• What needs to be done:
Which lines of the records hold the string "agent"? Report only how many of them there are.
Data excerpts below:
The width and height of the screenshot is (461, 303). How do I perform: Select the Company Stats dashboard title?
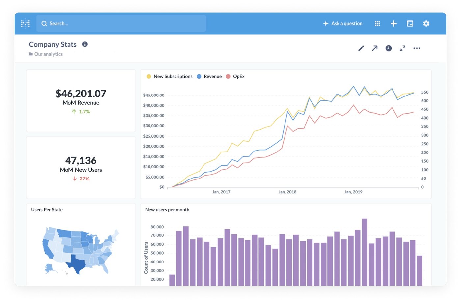tap(53, 44)
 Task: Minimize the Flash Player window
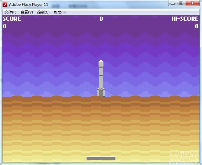pyautogui.click(x=173, y=3)
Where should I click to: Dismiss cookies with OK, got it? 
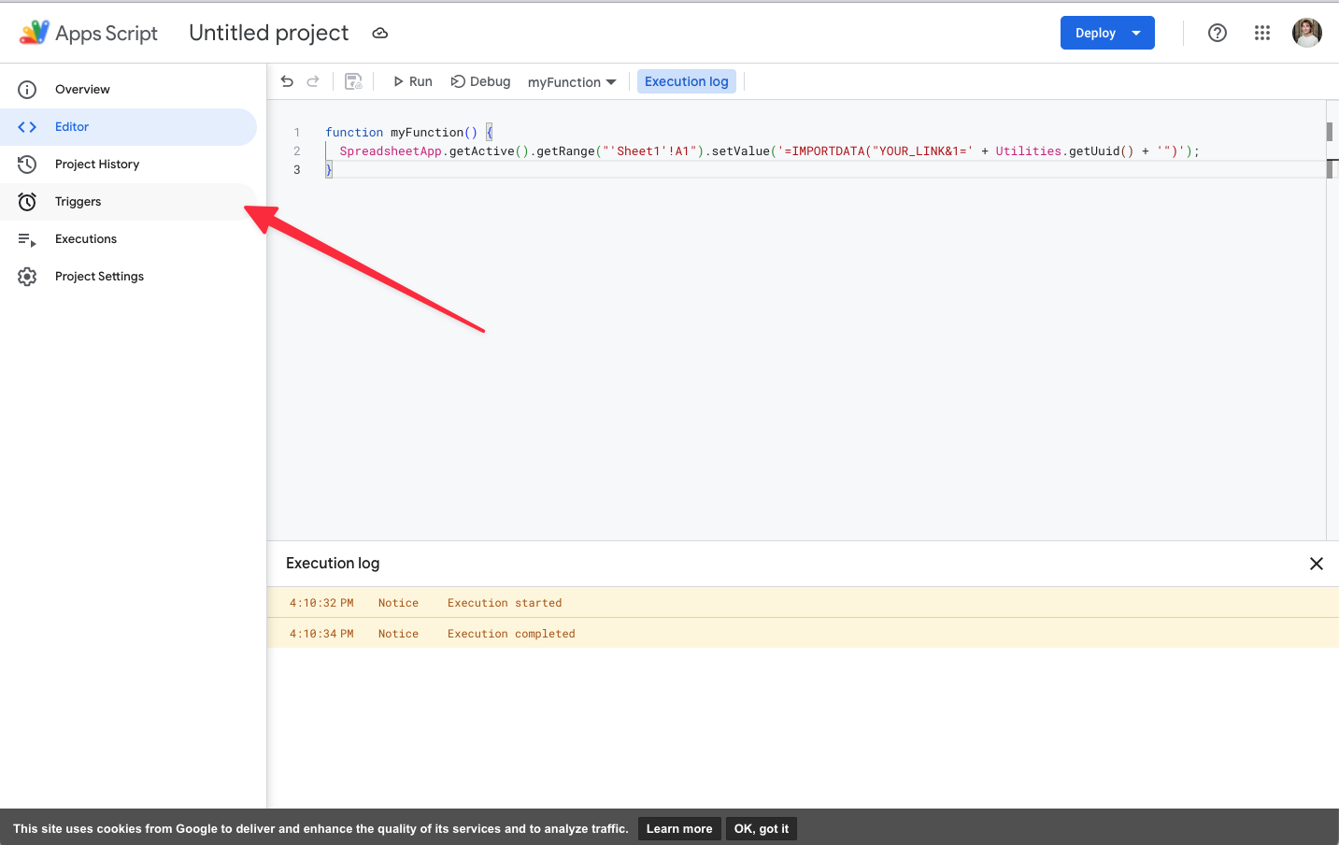click(x=762, y=828)
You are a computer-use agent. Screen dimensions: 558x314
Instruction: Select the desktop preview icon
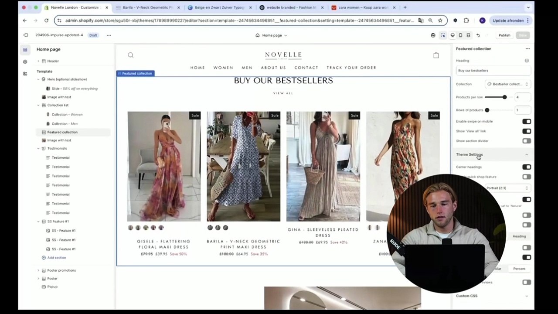(453, 35)
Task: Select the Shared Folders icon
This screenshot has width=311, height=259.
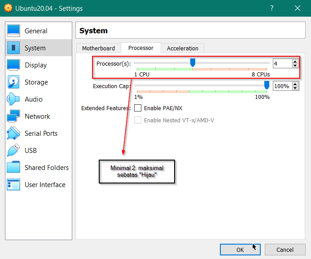Action: pos(13,168)
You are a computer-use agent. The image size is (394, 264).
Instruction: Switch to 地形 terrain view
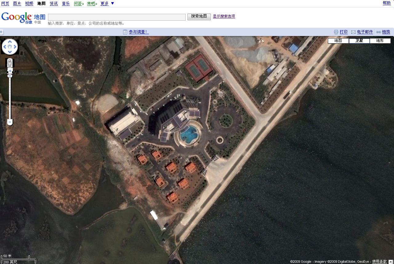380,41
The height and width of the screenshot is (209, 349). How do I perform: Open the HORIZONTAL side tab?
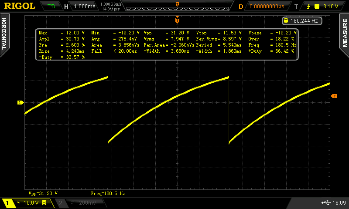[x=4, y=35]
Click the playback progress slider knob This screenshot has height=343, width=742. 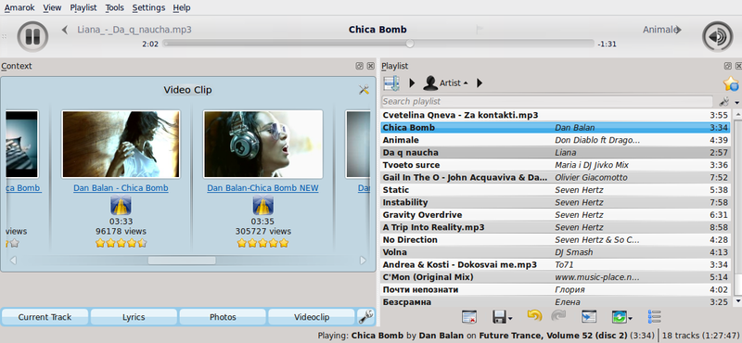tap(410, 44)
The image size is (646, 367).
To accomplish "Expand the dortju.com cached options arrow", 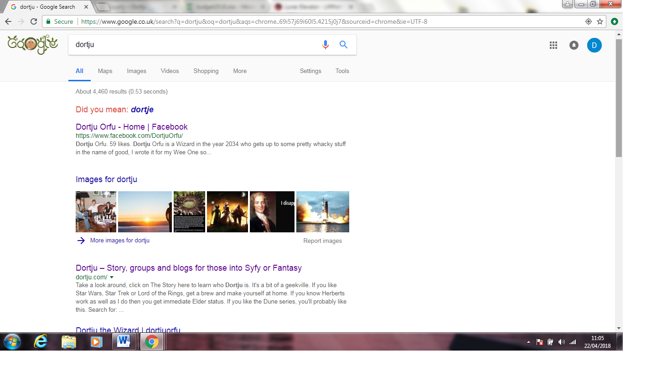I will click(112, 277).

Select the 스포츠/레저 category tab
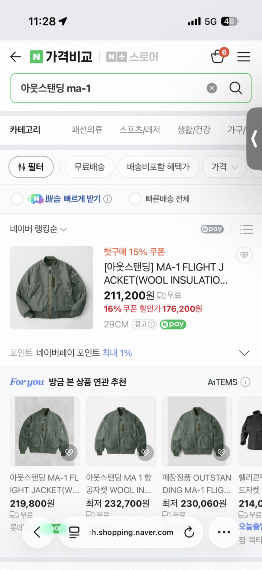(x=140, y=130)
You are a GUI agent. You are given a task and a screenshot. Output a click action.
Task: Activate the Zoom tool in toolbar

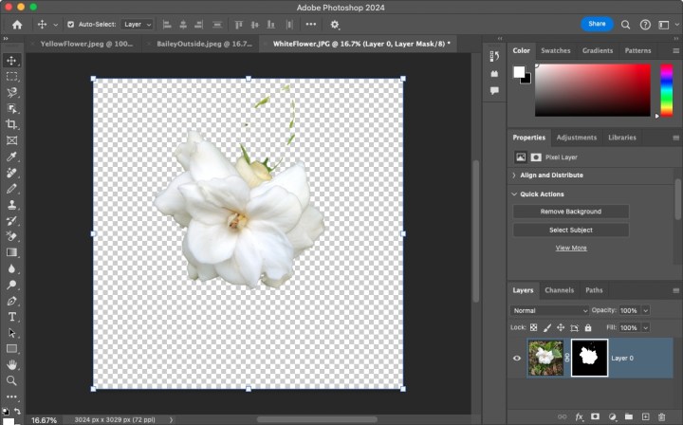(x=11, y=380)
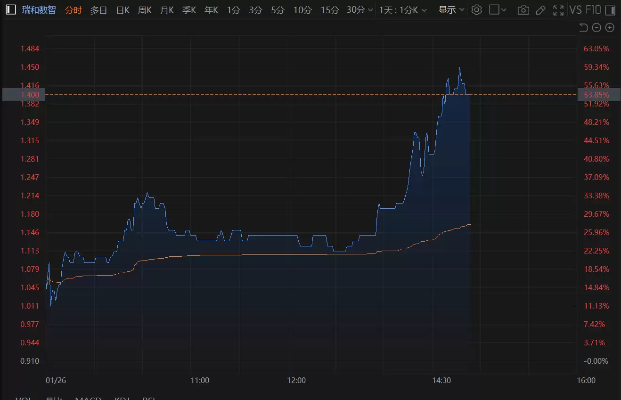The width and height of the screenshot is (621, 400).
Task: Toggle the right sidebar panel icon
Action: coord(611,10)
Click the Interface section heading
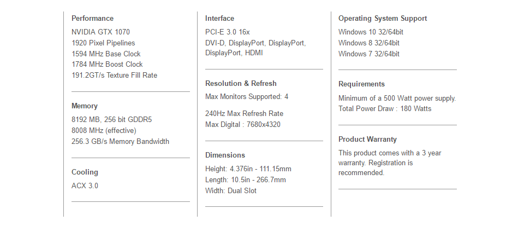The image size is (524, 226). [219, 19]
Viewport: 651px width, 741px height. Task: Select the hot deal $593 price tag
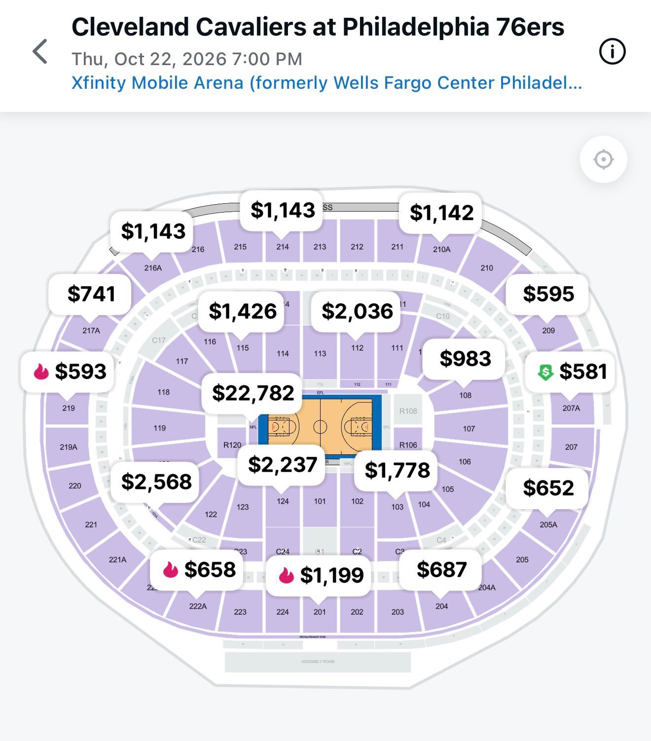pos(67,371)

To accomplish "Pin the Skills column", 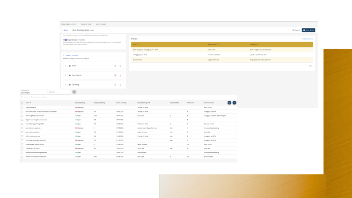I will (115, 66).
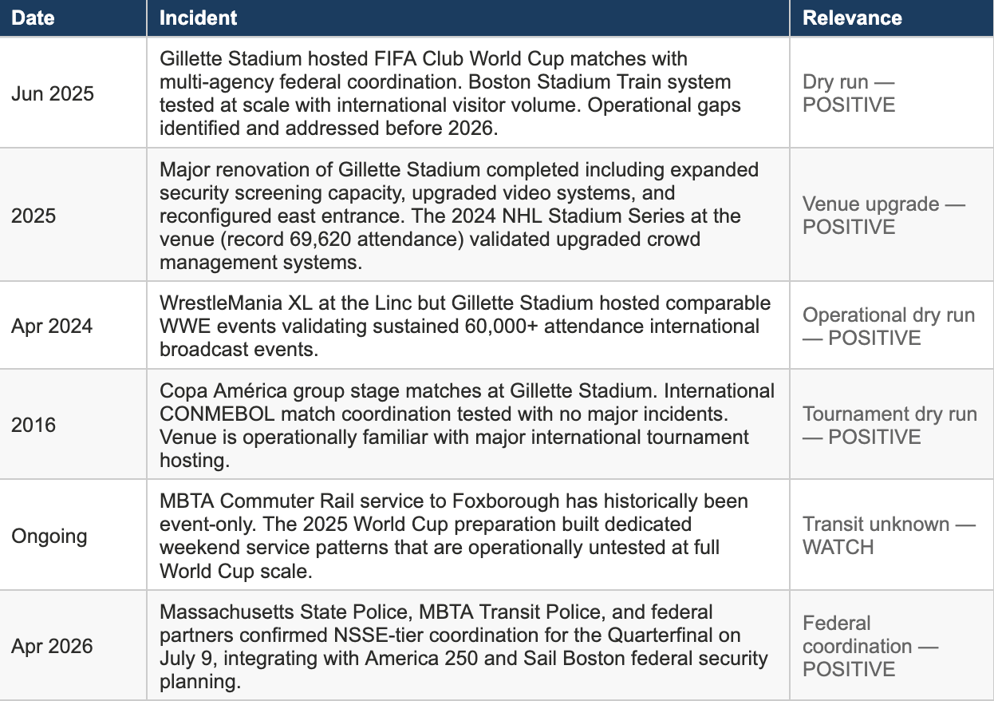Viewport: 994px width, 701px height.
Task: Click the Copa América incident description
Action: coord(468,425)
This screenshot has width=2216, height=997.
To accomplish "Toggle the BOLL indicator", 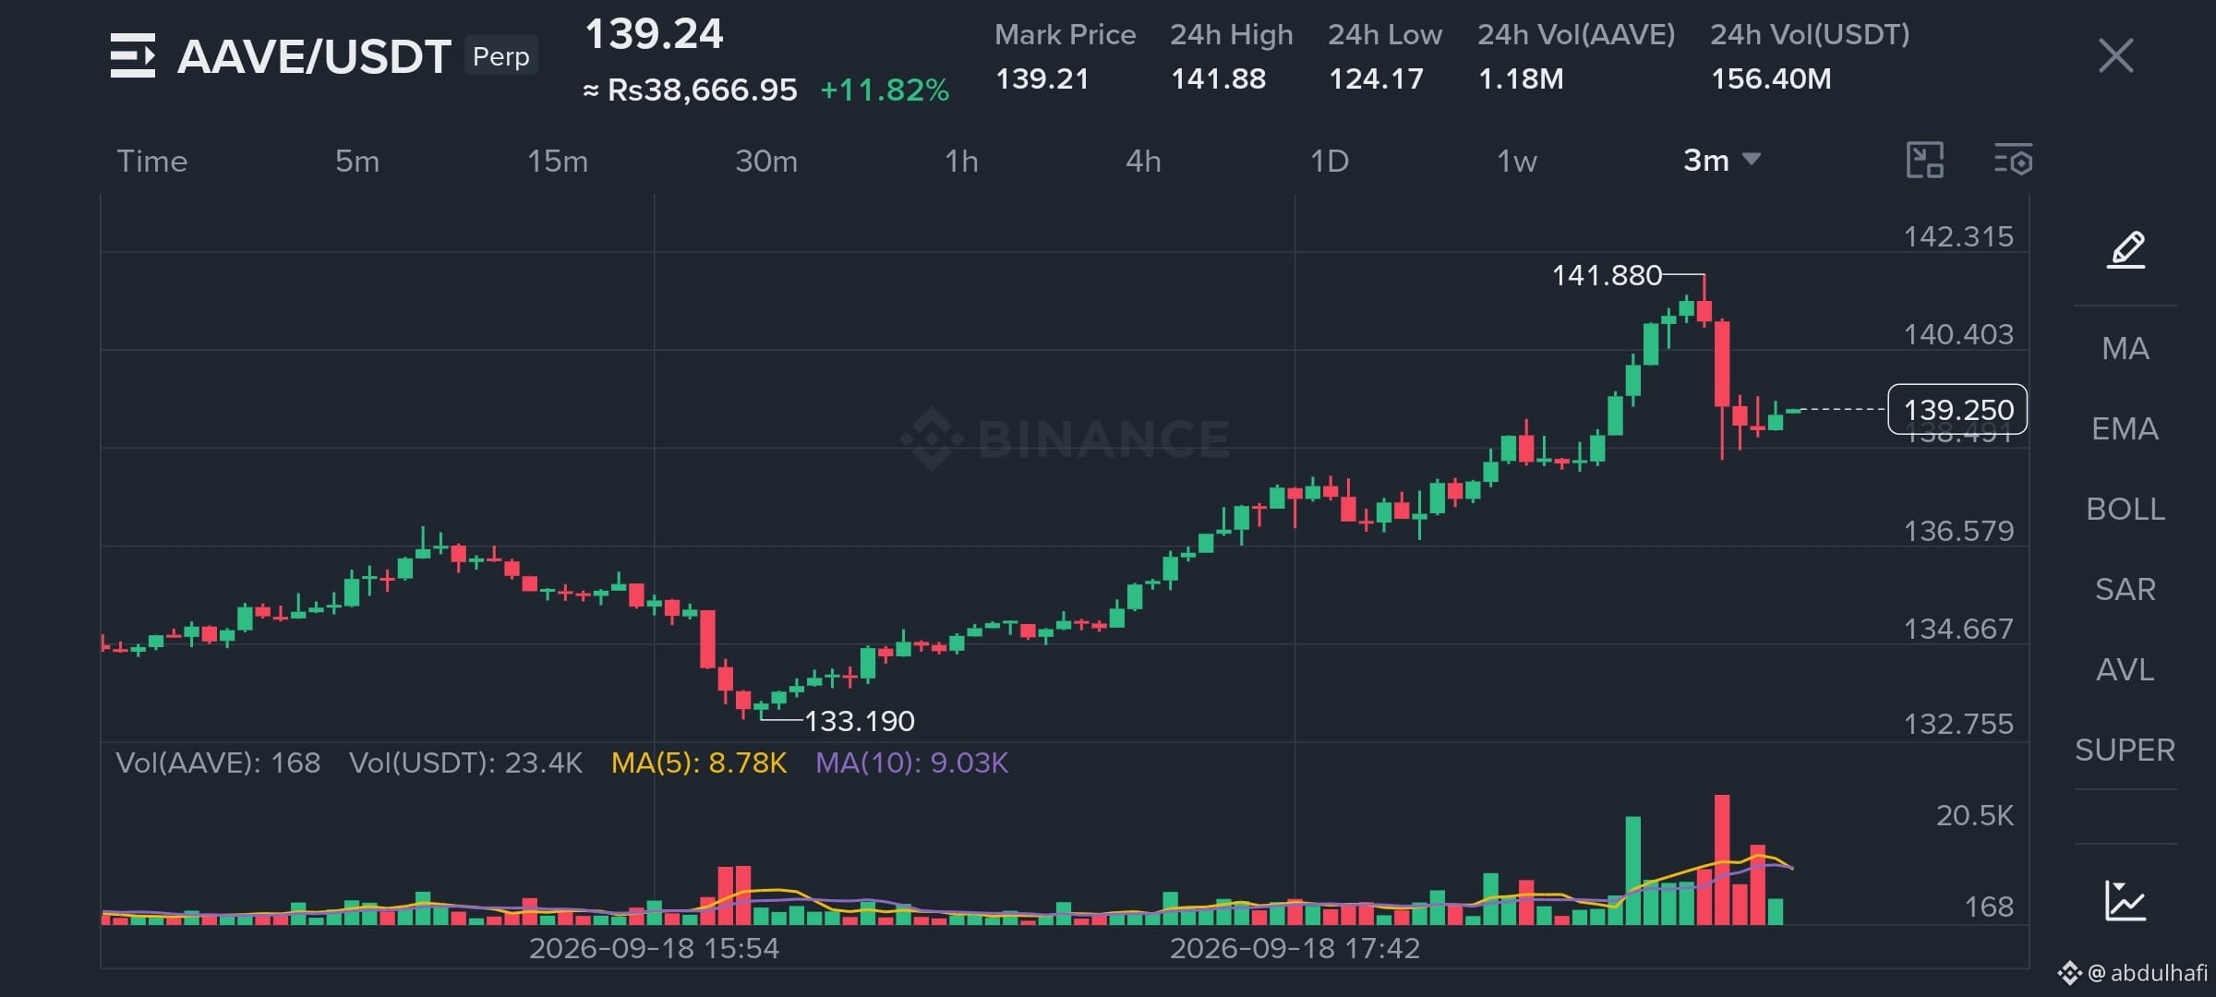I will (x=2126, y=509).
End of Data excerpts.
• Written answer:
3